Collection entries
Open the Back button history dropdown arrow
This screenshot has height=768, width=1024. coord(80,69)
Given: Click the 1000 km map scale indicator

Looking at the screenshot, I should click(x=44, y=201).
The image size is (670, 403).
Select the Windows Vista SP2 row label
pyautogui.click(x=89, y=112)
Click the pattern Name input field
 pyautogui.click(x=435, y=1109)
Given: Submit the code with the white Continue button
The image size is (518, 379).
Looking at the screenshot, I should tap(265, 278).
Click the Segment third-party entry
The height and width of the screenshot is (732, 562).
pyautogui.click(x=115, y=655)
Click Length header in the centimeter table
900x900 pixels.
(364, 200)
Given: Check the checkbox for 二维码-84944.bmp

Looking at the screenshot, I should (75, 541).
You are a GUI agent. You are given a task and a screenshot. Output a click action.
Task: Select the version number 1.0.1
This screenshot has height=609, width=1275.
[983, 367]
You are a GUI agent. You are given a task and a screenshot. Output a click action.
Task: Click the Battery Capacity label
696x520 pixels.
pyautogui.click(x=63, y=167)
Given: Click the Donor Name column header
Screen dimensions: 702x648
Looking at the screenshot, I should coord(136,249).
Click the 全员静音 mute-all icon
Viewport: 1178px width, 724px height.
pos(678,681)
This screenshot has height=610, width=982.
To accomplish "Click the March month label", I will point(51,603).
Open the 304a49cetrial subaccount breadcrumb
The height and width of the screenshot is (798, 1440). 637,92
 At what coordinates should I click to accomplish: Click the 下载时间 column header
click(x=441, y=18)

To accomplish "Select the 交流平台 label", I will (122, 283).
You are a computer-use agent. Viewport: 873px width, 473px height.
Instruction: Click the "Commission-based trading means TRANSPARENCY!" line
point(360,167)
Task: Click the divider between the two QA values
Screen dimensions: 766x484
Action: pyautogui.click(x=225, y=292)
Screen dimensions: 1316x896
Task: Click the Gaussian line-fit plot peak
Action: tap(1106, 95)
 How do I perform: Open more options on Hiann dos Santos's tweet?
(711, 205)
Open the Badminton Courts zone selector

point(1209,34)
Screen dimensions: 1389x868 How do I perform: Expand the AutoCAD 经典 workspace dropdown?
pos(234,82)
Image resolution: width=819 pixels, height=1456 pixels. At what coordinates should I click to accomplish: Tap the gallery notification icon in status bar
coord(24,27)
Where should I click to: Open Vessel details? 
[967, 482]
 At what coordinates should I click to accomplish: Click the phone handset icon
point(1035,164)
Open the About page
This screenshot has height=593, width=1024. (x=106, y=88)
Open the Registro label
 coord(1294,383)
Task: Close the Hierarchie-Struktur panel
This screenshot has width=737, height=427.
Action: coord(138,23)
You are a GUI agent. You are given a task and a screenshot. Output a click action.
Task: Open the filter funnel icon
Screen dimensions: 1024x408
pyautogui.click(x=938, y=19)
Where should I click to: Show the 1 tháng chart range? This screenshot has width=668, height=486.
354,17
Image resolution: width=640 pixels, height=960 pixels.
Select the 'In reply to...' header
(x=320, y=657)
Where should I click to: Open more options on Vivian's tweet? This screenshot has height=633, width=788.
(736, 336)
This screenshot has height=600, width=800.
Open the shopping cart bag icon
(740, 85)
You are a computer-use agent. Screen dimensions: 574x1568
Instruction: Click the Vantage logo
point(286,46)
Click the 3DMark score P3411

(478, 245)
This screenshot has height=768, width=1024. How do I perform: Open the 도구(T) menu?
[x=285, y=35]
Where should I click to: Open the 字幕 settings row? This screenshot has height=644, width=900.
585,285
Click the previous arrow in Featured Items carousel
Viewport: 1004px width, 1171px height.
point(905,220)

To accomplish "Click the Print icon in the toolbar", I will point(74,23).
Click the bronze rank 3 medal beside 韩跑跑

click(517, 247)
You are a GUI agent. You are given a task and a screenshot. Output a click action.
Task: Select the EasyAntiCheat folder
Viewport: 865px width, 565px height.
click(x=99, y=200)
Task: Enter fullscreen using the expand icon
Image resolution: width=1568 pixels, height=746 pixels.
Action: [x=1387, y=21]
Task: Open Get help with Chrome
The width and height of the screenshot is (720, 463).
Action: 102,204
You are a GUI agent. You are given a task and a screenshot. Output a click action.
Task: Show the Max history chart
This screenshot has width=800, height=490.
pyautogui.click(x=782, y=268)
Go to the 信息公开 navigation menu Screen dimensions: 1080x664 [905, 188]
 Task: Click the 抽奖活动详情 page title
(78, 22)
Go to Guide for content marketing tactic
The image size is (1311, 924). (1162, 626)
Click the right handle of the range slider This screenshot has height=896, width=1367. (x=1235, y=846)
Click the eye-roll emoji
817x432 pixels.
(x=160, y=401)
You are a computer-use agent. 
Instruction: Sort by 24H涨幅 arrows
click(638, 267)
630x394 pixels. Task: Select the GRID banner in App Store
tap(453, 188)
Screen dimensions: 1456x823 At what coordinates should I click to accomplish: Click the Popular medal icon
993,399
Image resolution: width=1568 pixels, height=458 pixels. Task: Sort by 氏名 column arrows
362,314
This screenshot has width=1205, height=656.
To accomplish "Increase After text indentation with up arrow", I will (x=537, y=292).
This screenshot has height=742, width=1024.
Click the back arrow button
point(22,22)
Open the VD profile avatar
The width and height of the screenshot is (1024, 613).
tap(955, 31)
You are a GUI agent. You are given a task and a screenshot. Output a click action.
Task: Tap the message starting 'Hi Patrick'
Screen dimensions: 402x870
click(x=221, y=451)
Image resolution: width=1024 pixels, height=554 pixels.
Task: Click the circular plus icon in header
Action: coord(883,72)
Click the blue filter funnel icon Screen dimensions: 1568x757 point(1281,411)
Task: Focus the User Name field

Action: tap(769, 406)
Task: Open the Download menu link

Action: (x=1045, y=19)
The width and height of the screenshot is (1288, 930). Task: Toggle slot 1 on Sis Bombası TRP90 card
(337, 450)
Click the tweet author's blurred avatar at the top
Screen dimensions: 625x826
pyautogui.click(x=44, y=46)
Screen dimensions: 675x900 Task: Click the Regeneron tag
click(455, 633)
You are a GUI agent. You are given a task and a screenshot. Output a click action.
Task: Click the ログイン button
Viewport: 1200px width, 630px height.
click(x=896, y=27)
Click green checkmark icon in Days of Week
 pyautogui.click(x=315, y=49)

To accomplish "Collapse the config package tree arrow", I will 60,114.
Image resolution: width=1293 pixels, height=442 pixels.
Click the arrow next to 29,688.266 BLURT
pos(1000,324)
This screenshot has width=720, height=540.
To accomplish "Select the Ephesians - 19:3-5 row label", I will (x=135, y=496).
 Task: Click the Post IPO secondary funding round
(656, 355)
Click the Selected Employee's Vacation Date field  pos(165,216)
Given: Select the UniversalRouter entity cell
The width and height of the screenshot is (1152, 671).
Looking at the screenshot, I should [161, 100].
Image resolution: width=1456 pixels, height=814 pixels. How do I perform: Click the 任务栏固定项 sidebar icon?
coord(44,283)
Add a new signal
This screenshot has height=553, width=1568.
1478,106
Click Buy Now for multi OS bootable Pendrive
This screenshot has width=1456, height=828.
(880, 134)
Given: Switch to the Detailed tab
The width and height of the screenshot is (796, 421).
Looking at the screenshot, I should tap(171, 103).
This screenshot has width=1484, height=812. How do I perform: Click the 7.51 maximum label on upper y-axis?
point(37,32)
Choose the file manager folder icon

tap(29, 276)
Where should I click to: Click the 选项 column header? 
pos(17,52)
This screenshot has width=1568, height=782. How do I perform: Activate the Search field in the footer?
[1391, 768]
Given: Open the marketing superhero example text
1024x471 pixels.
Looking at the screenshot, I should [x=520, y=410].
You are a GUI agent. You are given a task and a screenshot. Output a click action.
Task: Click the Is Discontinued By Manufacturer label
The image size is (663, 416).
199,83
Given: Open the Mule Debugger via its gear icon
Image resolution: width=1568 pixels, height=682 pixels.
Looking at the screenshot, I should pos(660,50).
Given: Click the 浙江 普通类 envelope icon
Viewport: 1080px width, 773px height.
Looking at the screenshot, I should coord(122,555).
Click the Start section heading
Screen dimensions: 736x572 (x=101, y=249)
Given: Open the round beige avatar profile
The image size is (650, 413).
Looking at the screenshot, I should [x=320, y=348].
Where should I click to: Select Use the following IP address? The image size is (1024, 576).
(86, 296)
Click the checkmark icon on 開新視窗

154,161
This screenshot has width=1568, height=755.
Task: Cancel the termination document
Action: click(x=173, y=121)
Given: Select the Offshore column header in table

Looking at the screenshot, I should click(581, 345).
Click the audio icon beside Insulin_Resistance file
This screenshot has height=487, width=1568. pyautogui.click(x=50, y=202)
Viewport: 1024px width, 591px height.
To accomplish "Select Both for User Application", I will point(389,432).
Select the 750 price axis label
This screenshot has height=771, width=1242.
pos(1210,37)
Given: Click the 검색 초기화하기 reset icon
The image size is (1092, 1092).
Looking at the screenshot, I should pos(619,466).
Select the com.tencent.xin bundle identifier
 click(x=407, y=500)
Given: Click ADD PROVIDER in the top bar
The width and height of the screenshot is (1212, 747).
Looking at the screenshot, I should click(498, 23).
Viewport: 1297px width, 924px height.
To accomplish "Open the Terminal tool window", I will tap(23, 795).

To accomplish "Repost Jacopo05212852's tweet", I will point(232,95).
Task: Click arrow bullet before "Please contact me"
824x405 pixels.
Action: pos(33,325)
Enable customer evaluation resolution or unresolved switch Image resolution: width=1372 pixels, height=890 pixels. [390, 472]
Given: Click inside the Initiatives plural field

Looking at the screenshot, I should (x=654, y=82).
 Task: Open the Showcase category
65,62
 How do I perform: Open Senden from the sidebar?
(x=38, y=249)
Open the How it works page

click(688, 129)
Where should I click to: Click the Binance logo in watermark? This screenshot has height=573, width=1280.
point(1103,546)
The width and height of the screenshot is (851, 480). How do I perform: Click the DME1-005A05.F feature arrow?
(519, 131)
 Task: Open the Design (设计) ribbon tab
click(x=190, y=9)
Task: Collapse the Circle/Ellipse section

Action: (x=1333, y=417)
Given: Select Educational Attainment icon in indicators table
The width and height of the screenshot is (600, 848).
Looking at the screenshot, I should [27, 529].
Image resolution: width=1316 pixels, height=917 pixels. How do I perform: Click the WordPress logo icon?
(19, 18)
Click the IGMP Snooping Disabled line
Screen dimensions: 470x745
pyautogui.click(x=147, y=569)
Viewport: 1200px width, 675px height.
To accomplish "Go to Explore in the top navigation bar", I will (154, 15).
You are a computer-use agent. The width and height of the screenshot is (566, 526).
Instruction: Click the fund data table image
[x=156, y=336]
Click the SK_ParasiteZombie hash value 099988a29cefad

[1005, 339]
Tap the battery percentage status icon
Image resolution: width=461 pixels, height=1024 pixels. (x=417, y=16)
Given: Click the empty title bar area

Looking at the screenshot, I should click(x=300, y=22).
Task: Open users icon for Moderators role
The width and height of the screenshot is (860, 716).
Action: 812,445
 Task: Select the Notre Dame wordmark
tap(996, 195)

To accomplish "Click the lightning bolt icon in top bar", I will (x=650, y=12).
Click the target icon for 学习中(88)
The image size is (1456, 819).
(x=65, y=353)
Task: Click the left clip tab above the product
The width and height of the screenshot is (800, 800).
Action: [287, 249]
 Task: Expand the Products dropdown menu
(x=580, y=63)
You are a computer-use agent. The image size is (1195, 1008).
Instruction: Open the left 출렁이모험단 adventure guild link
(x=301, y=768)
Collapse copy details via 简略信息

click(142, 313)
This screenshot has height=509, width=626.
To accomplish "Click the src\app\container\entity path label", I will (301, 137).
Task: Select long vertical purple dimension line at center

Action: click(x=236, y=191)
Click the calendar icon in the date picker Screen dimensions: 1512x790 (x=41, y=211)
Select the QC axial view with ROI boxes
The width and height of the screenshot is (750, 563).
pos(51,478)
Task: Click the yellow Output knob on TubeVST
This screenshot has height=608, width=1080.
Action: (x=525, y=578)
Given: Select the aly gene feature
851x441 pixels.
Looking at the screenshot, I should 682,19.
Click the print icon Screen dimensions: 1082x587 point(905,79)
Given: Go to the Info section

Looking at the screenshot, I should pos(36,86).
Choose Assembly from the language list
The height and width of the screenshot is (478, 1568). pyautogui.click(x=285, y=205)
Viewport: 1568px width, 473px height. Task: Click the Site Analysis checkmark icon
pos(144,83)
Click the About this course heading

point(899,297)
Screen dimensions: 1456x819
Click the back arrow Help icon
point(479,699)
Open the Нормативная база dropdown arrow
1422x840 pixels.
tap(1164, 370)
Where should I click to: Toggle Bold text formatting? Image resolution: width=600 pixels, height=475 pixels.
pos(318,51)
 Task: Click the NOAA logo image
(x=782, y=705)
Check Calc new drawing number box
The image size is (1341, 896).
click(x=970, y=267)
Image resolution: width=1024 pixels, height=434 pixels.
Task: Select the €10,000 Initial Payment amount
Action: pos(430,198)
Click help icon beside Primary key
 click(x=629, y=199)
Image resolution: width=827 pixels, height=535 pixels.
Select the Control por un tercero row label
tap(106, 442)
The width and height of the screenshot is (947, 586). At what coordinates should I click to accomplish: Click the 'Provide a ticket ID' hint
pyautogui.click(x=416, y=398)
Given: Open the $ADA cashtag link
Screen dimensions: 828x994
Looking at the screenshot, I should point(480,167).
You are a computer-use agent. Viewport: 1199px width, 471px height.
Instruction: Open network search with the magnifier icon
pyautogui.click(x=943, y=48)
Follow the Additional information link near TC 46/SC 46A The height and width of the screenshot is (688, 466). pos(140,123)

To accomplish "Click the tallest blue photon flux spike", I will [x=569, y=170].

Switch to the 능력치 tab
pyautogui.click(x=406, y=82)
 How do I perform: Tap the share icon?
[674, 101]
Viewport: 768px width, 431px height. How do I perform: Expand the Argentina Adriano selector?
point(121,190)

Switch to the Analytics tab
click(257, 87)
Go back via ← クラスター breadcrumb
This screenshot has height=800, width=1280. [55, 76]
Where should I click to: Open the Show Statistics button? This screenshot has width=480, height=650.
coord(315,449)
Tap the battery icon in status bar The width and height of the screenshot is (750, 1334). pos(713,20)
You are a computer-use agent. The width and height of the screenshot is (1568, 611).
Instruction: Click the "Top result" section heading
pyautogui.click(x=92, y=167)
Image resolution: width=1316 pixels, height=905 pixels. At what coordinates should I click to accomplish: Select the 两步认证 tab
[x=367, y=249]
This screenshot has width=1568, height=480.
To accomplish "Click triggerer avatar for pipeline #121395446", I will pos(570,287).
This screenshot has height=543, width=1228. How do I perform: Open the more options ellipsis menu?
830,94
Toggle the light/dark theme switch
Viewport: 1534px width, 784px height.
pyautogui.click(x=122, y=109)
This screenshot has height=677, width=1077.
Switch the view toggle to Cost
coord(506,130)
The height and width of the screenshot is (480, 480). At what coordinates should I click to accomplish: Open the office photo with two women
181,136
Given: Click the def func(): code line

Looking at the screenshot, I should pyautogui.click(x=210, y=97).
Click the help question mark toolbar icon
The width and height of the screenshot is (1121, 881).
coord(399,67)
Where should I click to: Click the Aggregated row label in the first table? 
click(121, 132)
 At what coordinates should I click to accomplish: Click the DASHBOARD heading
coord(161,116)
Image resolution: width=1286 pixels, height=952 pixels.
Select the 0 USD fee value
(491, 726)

What you should do
Within these records, how many lines include the word "navigation"? The reply should be that number alone.

Result of this task
2